Estos fragmentos están extractados de las páginas 76 a 83. Más adelante, Allamand caracteriza a estos personajes como “cabros choros, valientes, decididos y que no tenían nada que ver con leseras” (página 87).

También es de antología el pasaje que describe el levantamiento de una barricada en la Plaza Italia, a manos de los estudiantes opositores:

“Cuando llegamos a la esquina, justo nos dieron la luz roja. Nos metimos a la calle velozmente, ante la mirada atónita de los automovilistas. En breves segundos, cada uno botó su neumático al suelo, y los encargados los rociaron con grandes cantidades de parafina... Al solo contacto con las antorchas, la parafina encendía y los neumáticos luego de una violenta llamarada empezaban a quemarse.

“En breves y contados segundos la Alameda era un infierno. Gran cantidad de pequeños volcanes surgían del suelo. Como esperábamos, se levantó un humo espeso y negro (...) El tacto se armaba y crecía a cada minuto. Los autos que subían o bajaban por Alameda sólo veían el tráfico y a lo más una humareda. Cuando los conductores advertían lo que ocurría, recién entonces se les venía a la cabeza girar en U. Ya era tarde: otros autos les habían cerrado el camino. Las bocinas no sonaban de pitear. Uno que otro grito iracundo se dejaba oír... Como al cuarto de hora, con las llamas en su punto más alto, se produjo el primer problema.

“Un camionero, upeliento y krumiro, que estaba en segunda fila y que nos había insultado hasta cansarse, en audaz maniobra se subió a la vereda y se lanzó rajado, para tratar de pasar entre los neumáticos.

“–¡Piedra con él, mierda! –gritó alguien (...)
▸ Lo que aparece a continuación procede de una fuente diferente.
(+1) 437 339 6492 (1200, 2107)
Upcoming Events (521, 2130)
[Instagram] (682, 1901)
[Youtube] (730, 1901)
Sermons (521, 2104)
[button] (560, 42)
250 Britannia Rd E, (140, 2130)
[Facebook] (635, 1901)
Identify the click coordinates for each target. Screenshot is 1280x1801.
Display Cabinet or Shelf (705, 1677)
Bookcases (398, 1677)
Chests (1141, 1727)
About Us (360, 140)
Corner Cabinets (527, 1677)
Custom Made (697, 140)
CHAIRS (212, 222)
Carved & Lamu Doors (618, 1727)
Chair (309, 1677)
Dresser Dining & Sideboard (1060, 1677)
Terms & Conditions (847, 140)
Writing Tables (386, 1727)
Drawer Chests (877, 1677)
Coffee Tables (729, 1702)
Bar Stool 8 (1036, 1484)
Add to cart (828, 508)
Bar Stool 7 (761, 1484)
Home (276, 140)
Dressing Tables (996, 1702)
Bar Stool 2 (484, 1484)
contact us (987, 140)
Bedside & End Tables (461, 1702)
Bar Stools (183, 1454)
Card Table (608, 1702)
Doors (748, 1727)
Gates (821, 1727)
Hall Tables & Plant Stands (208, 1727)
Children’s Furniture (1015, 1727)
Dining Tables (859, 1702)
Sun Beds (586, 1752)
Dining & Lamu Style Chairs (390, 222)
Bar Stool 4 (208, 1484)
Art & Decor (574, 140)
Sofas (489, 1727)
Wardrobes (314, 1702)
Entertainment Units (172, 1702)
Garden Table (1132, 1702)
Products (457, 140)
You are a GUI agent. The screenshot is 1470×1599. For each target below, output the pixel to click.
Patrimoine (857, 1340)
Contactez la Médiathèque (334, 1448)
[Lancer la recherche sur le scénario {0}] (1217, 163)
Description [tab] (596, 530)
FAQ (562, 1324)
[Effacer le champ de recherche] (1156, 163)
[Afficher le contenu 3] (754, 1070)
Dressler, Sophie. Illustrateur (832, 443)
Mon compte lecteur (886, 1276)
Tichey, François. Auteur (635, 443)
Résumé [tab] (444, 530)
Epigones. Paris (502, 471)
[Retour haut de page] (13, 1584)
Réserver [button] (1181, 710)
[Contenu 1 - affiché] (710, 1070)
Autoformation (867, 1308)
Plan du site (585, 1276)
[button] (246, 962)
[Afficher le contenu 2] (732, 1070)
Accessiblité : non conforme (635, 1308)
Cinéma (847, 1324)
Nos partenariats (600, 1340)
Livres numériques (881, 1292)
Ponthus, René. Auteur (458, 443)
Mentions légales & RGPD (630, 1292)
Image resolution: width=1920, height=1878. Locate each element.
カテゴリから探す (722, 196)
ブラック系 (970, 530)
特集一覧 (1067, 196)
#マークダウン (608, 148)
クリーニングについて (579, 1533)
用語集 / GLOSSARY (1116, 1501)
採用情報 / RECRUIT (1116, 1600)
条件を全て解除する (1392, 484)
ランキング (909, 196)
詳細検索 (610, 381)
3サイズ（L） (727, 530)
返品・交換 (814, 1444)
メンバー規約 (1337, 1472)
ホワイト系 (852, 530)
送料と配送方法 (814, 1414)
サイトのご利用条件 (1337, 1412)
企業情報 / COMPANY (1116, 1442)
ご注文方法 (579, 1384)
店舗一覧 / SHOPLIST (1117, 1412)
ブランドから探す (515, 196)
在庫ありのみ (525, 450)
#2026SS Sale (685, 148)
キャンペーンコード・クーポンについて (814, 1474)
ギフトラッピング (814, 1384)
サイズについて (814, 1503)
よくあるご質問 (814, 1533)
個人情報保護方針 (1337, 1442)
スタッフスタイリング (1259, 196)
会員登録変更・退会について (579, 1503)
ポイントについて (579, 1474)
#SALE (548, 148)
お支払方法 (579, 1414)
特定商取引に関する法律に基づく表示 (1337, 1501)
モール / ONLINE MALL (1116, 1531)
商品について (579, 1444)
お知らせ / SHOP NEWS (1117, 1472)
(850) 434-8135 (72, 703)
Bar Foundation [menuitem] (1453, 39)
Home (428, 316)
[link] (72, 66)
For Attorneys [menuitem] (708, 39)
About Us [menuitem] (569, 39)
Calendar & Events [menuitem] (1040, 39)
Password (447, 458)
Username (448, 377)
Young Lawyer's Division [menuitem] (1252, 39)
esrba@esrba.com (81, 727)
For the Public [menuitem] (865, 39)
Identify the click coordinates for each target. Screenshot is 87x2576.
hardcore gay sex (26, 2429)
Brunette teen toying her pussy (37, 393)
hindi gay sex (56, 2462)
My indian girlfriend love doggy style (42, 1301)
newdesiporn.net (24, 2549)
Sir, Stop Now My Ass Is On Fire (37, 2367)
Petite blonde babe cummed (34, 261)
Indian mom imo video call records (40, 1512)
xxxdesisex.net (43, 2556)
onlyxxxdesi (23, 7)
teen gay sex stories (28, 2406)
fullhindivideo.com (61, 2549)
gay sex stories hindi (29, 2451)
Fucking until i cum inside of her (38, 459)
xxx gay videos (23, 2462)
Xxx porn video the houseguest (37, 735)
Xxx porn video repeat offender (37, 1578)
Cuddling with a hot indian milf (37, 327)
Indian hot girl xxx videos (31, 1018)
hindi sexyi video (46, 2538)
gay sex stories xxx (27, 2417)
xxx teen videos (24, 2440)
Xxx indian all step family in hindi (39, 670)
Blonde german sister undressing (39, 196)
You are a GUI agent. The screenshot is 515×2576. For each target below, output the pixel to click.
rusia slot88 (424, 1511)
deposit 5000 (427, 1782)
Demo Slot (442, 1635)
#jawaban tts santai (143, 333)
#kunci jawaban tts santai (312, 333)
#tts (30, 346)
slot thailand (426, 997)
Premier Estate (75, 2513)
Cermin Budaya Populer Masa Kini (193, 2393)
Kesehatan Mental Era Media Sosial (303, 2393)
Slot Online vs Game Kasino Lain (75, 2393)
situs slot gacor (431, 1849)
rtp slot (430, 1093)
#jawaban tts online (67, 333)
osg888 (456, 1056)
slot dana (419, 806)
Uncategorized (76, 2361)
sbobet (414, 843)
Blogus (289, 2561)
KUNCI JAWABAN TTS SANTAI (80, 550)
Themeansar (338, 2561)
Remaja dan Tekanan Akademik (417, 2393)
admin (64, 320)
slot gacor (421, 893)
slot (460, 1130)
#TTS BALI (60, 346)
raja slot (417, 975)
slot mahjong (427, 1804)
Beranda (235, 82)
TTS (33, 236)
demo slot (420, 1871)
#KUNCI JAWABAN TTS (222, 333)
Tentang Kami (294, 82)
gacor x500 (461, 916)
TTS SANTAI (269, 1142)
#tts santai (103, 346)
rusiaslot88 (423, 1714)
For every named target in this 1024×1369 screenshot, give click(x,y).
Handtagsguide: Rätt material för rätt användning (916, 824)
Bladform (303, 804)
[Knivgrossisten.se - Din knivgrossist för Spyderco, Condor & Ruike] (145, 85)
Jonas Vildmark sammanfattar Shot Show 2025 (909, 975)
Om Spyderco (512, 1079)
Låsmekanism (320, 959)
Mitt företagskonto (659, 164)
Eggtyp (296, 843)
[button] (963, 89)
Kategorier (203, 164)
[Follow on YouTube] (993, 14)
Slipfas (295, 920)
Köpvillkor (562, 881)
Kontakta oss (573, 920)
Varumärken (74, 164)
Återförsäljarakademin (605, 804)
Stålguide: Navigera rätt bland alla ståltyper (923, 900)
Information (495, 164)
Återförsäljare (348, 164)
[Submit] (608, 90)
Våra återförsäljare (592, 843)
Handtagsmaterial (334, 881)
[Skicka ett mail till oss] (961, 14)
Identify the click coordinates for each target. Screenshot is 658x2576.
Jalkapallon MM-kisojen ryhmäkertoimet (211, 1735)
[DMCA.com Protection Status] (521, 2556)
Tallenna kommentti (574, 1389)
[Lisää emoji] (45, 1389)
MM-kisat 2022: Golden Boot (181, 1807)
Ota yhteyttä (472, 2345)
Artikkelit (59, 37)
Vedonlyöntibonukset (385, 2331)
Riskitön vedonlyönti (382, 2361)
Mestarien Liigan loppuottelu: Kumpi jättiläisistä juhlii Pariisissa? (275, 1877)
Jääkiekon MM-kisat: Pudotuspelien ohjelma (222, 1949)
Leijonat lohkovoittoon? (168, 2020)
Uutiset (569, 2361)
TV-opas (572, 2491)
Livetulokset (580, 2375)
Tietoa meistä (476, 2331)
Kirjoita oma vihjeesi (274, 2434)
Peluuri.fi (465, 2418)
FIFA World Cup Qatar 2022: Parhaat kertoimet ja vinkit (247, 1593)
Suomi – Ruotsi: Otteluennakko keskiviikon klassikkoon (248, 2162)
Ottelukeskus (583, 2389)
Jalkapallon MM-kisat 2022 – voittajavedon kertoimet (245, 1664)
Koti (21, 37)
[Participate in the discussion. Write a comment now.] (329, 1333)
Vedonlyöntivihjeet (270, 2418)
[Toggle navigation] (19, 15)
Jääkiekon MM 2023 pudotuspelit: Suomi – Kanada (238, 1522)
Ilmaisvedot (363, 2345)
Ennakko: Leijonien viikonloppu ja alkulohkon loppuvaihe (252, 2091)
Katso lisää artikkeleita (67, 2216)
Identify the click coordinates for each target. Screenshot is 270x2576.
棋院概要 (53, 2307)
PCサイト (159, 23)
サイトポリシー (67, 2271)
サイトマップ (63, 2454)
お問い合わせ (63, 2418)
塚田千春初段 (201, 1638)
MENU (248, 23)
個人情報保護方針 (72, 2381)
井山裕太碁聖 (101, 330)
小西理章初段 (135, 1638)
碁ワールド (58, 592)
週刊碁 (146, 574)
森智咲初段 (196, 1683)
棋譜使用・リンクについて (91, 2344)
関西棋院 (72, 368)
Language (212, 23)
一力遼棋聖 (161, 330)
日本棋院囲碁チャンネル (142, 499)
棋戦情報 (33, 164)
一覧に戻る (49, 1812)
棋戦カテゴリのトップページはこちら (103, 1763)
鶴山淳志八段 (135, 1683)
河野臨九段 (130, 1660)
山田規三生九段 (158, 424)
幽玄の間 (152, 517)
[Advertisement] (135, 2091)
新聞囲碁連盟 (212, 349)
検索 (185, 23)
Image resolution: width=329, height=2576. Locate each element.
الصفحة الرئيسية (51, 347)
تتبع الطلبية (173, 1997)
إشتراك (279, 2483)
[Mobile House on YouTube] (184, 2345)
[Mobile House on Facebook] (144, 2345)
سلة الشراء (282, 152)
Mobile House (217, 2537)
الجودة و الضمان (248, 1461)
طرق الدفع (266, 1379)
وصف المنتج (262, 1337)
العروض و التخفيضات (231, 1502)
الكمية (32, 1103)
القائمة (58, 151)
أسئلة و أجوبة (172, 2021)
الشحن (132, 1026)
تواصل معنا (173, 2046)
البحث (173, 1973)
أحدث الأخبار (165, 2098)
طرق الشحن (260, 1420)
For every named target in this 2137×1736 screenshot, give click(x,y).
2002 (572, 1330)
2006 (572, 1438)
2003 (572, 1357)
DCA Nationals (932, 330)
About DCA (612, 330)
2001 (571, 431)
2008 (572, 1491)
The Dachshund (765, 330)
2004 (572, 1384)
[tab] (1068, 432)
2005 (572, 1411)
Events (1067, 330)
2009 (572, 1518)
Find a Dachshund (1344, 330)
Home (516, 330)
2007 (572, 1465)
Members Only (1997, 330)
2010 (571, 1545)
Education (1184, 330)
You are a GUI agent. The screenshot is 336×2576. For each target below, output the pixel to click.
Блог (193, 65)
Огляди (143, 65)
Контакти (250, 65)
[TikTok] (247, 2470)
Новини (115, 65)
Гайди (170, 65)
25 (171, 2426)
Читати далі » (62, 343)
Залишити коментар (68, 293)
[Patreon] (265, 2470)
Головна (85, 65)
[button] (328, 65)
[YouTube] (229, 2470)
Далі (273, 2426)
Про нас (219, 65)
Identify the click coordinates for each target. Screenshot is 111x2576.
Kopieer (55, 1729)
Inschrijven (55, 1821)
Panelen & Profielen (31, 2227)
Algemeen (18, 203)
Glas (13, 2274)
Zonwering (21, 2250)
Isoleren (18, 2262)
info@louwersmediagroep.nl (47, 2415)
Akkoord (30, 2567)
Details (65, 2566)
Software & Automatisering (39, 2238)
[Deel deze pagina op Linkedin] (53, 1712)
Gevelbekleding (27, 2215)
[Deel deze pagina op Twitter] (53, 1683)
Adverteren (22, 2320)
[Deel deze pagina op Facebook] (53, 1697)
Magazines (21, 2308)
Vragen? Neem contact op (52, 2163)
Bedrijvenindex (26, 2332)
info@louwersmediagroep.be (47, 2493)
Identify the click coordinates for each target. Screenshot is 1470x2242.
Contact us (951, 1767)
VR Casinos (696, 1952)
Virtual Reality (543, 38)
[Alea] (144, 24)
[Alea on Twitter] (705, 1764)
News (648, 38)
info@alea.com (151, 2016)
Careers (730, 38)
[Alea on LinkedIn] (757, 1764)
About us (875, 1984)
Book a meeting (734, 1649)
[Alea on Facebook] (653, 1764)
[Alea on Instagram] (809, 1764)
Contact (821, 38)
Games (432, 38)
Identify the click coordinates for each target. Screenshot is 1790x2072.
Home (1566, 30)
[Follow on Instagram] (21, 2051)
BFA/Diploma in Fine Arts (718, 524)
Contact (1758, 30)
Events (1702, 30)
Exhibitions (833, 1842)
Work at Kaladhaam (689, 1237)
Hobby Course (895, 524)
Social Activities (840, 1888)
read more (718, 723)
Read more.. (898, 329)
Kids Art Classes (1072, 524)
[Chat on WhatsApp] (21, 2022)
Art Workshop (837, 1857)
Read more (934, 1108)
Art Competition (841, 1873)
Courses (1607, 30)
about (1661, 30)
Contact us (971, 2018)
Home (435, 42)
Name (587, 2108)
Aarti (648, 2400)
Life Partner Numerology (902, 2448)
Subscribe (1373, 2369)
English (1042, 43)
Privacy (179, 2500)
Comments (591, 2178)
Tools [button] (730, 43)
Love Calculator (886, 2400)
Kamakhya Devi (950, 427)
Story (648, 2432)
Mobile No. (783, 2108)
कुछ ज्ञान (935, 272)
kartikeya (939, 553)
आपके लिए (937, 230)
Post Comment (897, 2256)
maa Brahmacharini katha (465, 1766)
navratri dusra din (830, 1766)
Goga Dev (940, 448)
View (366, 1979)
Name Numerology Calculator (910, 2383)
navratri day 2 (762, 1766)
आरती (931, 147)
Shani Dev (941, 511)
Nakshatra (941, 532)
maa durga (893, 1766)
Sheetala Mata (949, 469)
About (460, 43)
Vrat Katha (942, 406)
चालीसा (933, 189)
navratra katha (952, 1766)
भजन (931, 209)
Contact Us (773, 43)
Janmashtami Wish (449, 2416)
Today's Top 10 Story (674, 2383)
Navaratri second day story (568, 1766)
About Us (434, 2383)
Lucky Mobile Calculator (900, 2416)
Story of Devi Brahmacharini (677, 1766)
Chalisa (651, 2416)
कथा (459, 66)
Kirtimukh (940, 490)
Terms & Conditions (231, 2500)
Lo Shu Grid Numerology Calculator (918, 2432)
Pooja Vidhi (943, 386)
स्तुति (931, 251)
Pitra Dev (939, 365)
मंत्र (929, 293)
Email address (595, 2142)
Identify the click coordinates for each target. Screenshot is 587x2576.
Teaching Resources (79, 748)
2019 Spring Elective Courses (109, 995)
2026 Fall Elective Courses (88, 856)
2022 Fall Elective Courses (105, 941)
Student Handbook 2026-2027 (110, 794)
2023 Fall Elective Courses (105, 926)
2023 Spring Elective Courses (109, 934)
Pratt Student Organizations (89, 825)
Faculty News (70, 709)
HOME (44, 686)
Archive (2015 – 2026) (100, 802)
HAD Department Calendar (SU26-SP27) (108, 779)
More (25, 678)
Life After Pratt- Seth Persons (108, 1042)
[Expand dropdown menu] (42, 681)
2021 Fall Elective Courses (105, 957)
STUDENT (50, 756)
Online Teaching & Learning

“Todos corrimos hacia el camión, lanzándole todo lo que tuviéramos a mano. Cuando ya traspasaba el límite, derrotándonos, un lolo corrió frente a él. Blandía un trozo de cañería en la mano (...) Saltó impulsado por un resorte invisible y se colgó del espejo lateral, afirmado en una puerta de la pisadera. Le descargó el fierrazo en medio del parabrisas, destrozándolo (...) La valiente y aguerrida actitud nos encendió el espíritu (...) Ver al camión detenerse fue la expresión cabal de nuestra victoria. El camionero abrió la abollada puerta despacito y se bajó con las manos en alto.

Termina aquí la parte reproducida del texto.